Enunciado
¿Puedes transcribir literalmente, del texto sobre Toledo, el tramo comprendido entre "Sobre estos canales" y "antiguos serrallos (...)", ambos incluidos?

Texto fuente
--
De ayer a hoy (IV)

  • Todo igual... o casi


Con las dos fotografías que hoy presentamos para el recuerdo podríamos jugar al conocido pasatiempo de hallar las diferencias entre una y otra. En conjunto no encontraremos demasiadas, lo que evidencia que poco ha cambiado esta panorámica en los treinta años que median entre una y otra foto. Lo más resaltable, de arriba a abajo, las urbanizaciones de La Legua y Valparaiso, separadas por la nueva autovía; el remozado puente de Parapléjicos y el colegio de Santa Teresa todavía en obras en la imagen antigua. El fracasado proyecto urbanístico de Vega Baja nos permite seguir viendo esta panorámica como si el tiempo (casi) no hubiera pasado.

Complicado misterio

Toledo le subyugaba con su complicado misterio. Era una ciudad muy distinta de su ciudad natal. Avila, a más de ser tan reducida, era neta y comprensible. En cambio, nada más fácil que extraviarse en el toledano arabesco de callejuelas. Aquí el cielo se veía casi siempre como desde el fondo de un foso y su añil sobrecargado se recortaba estrechamente entre el doble cobertizo negruzco de los aleros. En algunas calles, angostas como corredores, las fachadas se levantaban siempre obscuras, y sólo en lo alto ardía, sobre la cal, alguna faja brusca de sol.
Sobre estos canales de sombra, los balcones cerrados suspendían su cofre de espionaje y de misterio. A veces un brazo blanco como la nieve asomaba entre las maderas y arrojaba hacia Ramiro una flor o una alcorza. Los fieros portones, erizados de hierro, hacían pensar en la cautela de los antiguos serrallos (...)
--
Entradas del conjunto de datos
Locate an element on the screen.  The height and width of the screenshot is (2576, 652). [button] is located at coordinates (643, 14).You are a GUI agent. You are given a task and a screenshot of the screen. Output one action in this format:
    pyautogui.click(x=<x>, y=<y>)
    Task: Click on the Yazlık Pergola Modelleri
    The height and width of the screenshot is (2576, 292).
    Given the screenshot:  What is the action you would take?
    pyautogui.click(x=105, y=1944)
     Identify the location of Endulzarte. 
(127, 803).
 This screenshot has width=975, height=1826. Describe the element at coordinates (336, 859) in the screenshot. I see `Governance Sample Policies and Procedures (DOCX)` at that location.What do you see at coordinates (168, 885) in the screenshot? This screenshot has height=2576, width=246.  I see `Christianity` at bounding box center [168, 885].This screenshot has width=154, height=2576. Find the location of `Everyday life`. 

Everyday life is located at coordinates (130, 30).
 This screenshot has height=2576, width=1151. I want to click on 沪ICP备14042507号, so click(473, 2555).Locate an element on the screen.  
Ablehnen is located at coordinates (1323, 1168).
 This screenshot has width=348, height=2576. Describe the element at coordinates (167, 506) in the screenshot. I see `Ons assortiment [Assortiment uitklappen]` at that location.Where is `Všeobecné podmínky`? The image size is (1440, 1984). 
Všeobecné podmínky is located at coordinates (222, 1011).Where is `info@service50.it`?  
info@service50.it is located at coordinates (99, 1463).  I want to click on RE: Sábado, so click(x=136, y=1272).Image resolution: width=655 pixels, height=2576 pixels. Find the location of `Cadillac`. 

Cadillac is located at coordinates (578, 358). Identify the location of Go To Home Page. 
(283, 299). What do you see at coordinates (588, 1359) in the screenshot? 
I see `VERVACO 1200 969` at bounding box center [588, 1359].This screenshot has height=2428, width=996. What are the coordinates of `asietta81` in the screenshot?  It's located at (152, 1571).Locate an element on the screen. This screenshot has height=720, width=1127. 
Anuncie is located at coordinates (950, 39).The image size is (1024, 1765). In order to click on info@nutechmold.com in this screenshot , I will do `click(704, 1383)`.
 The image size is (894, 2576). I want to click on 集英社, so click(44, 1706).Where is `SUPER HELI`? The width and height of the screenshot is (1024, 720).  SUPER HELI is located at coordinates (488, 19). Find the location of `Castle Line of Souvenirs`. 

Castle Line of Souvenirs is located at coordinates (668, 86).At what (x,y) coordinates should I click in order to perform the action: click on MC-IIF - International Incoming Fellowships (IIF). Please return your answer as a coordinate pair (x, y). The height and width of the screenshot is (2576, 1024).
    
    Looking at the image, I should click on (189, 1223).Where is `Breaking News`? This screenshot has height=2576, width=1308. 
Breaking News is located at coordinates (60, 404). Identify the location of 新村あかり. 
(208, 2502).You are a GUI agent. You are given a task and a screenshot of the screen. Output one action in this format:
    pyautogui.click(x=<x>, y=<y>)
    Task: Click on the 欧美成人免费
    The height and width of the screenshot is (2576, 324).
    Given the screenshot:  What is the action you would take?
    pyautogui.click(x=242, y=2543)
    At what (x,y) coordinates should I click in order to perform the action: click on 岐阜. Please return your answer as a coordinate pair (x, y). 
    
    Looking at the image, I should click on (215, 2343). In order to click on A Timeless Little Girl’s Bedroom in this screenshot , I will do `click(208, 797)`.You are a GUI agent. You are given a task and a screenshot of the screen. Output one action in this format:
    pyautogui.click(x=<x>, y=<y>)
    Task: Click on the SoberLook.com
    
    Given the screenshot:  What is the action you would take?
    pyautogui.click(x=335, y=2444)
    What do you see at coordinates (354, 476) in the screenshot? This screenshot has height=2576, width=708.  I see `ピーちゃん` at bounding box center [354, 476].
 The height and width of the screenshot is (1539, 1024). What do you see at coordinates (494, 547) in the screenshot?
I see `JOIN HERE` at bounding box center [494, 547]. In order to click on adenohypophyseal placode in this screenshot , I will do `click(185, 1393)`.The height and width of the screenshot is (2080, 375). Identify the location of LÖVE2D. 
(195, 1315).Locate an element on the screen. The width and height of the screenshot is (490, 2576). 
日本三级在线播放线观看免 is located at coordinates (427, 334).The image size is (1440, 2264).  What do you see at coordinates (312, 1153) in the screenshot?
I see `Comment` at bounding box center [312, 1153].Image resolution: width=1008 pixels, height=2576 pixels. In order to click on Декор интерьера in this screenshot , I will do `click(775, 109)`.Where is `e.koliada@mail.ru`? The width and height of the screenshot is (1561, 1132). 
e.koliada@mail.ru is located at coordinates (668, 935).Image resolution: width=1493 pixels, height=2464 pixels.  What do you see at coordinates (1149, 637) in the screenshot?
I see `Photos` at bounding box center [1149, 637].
--
Respuesta
Sobre estos canales de sombra, los balcones cerrados suspendían su cofre de espionaje y de misterio. A veces un brazo blanco como la nieve asomaba entre las maderas y arrojaba hacia Ramiro una flor o una alcorza. Los fieros portones, erizados de hierro, hacían pensar en la cautela de los antiguos serrallos (...)